Well, nothing happened; that’s why this record does nothing for me. Imagine some early Howard Jones-era Killswitch Engage in terms of music, and a slightly different vocal style and mix – more cleans – to complement it. Just to be clear about this, there’s nothing wrong with that – however, now add to that absolutely nothing and chuck it into a blender for the sole purpose of creating a more homogenous mass. What you get is Thrênos. Honestly, stopping this review here and now would pretty much tell you all you need to know: had this album been released ten years ago, it would have kicked arse, now it’s just the millionth attempt at an old recipe.
Breaking the whole thing down, what stands out is solid recording and mastering quality. Though there could have been a bit more layered depth, Thrênos is definitely a nicely rounded production, with a rich sound. Worth a mention the bass, which stands out strongly in the mix – something so many bands are forgetting about. In terms of musical and vocal proficiency, each of the band’s members pulls their own weight, delivering flawless playing and vocals.

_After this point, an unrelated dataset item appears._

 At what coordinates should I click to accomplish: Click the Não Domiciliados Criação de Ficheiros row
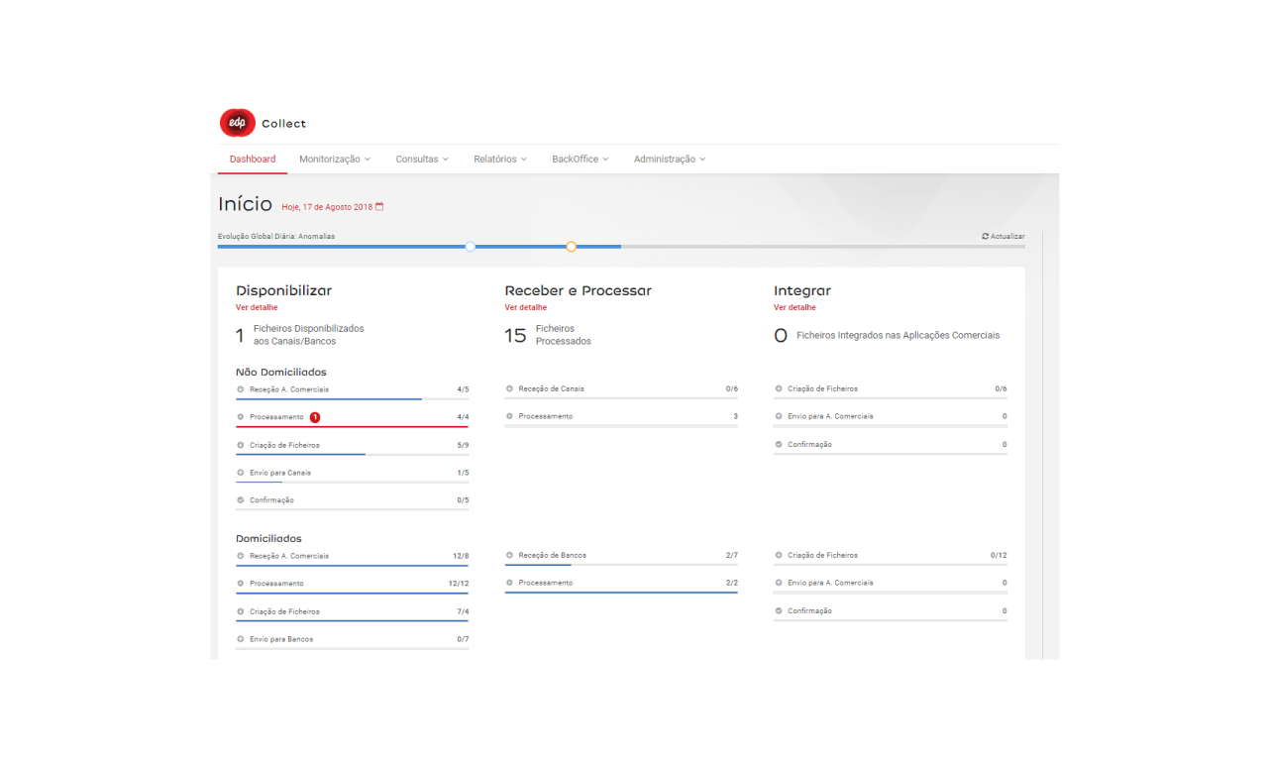tap(352, 446)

Excepting a small handful of relatively rougher moments, where rhythm guitars and bass pull together and create a heavy concentration of aggression, catchiness seems to have been a key goal for the band to go after. They’ve definitely been successful at that, though the overload of smooth choruses results in something that’s exactly the opposite of what the band must have been after; it’s monotone and flat. Ironically, it’s exactly those moments where the band has not tried to be catchy that catch positive attention, and this is precisely where we do find the issue: there aren’t enough such moments, and as a result Thrênos lacks sticking power.
This is a real pity and not befitting of Teksuo’s label, Coroner Records. Ettore Rigotti, the label’s owner and producer, is a real veteran and a dude with an exceptional eye for detail and quality. His dealings with Soilwork’s Björn ‘Speed’ Strid in Disarmonia Mundi - and more recently in The Nightflight Orchestra - all proved to yield exceptionally worthwhile records; one of the reasons why The Baboon was so quick to place his order for Thrênos.
Unfortunately, Thrênos is meat nor fish. It’s like McDonalds when you’re looking for a Michelin-star meal. Everyone likes it, no one loves it. It’s average. That about sums it up.